ロシア側はこの30日間の即時停戦案に対し、具体的にどのような反応を示しているのですか?
ロシアのウシャコフ大統領補佐官は3月13日、ロシア国営テレビとのインタビューのなかで、前日にウォルツ米大統領補佐官と電話協議したことを明らかにし、その上で、その30日即時停戦案は所詮「ウクライナ軍にとっての一時的休息にすぎない」と否定的な考えを示しました(『京都新聞』2025年3月14日)。
プーチン大統領も12日、ウクライナ軍との攻防戦が続いているロシア領クルスク州へ軍服姿で赴き、あくまで武力での勝利を目指すとの意思表明を行いました。少なくともクルスク州を完全に掌握するまでは、停戦案に応じるつもりがないということでしょう。

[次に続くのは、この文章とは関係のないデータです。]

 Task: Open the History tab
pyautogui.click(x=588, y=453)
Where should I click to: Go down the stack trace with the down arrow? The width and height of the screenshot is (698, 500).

また、プーチン氏は13日、ベラルーシのルカシェンコ大統領との共同記者会見の場で、30日間の即時停戦案に触れ、米国の仲裁の労に謝意を表しつつも、その案を実行に移す前に解決すべき様々な問題があると指摘し、否定的な考えを述べました。
米国のトランプ大統領は力でねじ伏せるように、ゼレンスキー大統領には一時停戦案を飲ませましたが、さしものトランプ氏もプーチン大統領を動かすことはできないということでしょうか?
そこが非常わかりづらいところなのです。トランプ氏はSNSでロシアに対して楽観的な展望を語っていますが、ロシア側もまたトランプ政権に対してはいろいろと配慮を見せているのです。実際、ここ数日、米露両政府はかなり緊密に連絡を取り合っています。たとえば3月13日、米国のトランプ大統領はウィトコフ中東担当特使をモスクワに派遣しましたが、プーチン大統領は彼を迎え入れ、ウクライナ情勢をめぐって長時間の話し合いを行いました。その結果、プーチン大統領はウィトコフ氏に対し、停戦案に関する追加的な条件を記したメッセージをトランプ氏に渡すよう託したとのことです。それを叩き台として、近々米露首脳会談が開かれる見通しのようです。
また15日は、米国のルビオ国務長官がロシアのラブロフ外相と電話協議を行い、外交関係の修復や首脳会談に向けた地ならしを行ったとの報道もあります。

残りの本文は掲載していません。